Without any pictures, the records below should be reproduced exactly.

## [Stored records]
──────────
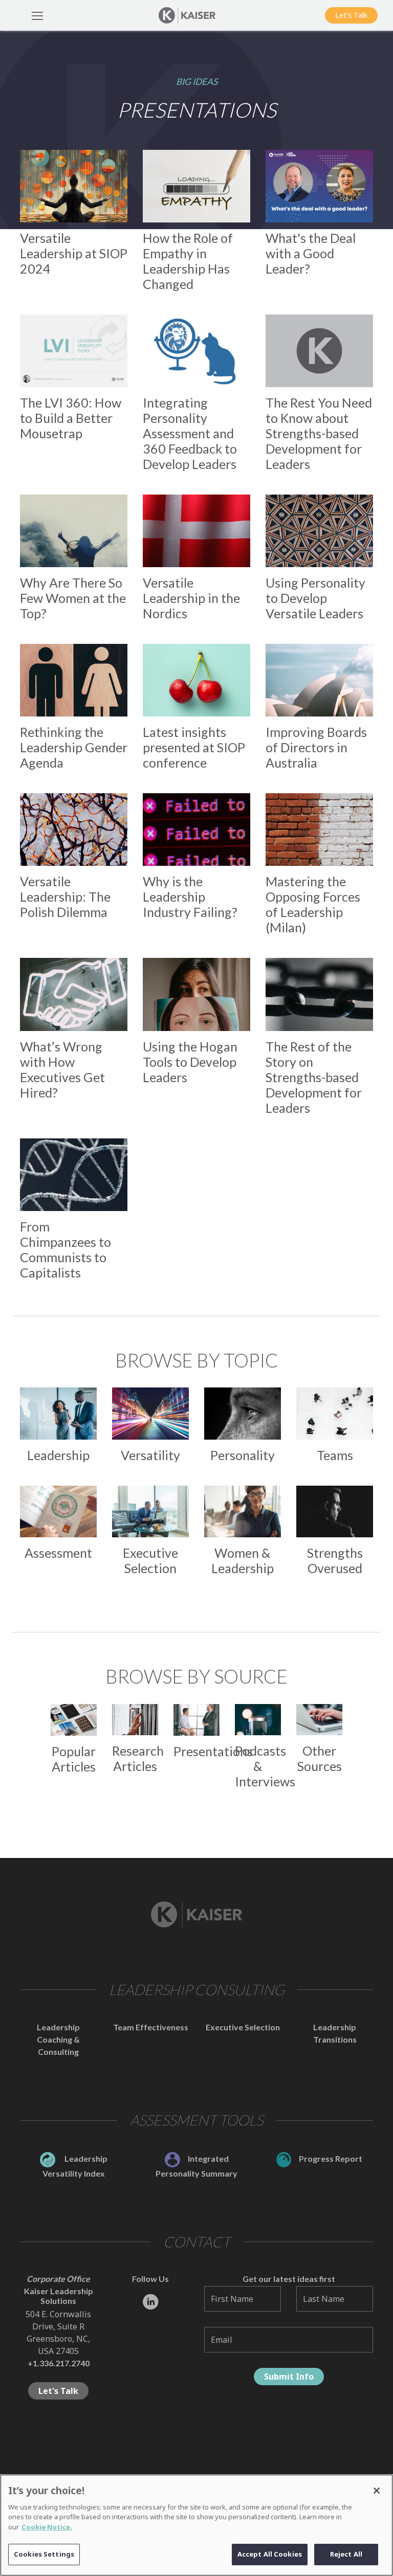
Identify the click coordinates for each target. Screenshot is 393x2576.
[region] (196, 2525)
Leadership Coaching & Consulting (58, 2039)
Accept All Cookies (269, 2554)
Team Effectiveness (150, 2027)
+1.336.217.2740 (59, 2363)
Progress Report (330, 2158)
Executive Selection (243, 2027)
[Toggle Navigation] (37, 15)
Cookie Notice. (46, 2527)
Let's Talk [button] (351, 15)
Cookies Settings (44, 2554)
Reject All (346, 2554)
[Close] (376, 2490)
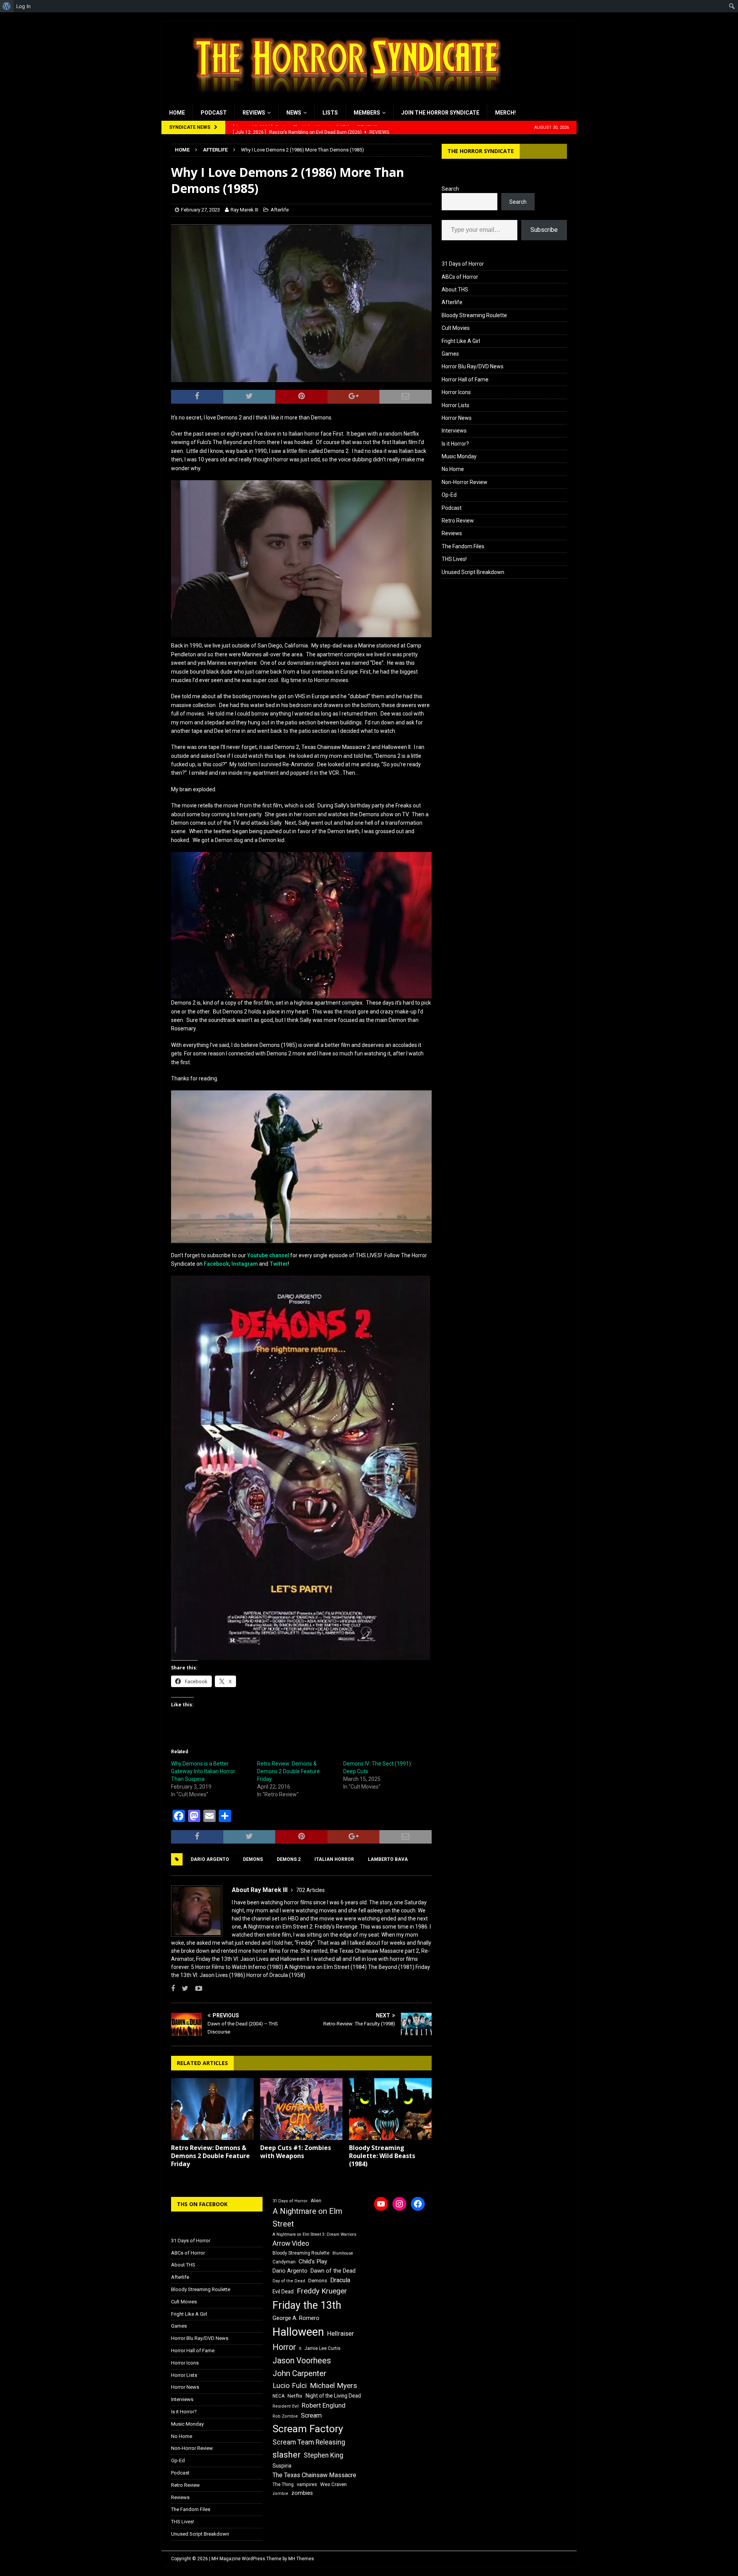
──────────
## [ANSWER TO THE PROBLEM]
Identify the click coordinates for each target. Screenshot is 393x2576.
[region] (196, 2525)
Leadership Coaching & Consulting (58, 2039)
Accept All Cookies (269, 2554)
Team Effectiveness (150, 2027)
+1.336.217.2740 (59, 2363)
Progress Report (330, 2158)
Executive Selection (243, 2027)
[Toggle Navigation] (37, 15)
Cookie Notice. (46, 2527)
Let's Talk [button] (351, 15)
Cookies Settings (44, 2554)
Reject All (346, 2554)
[Close] (376, 2490)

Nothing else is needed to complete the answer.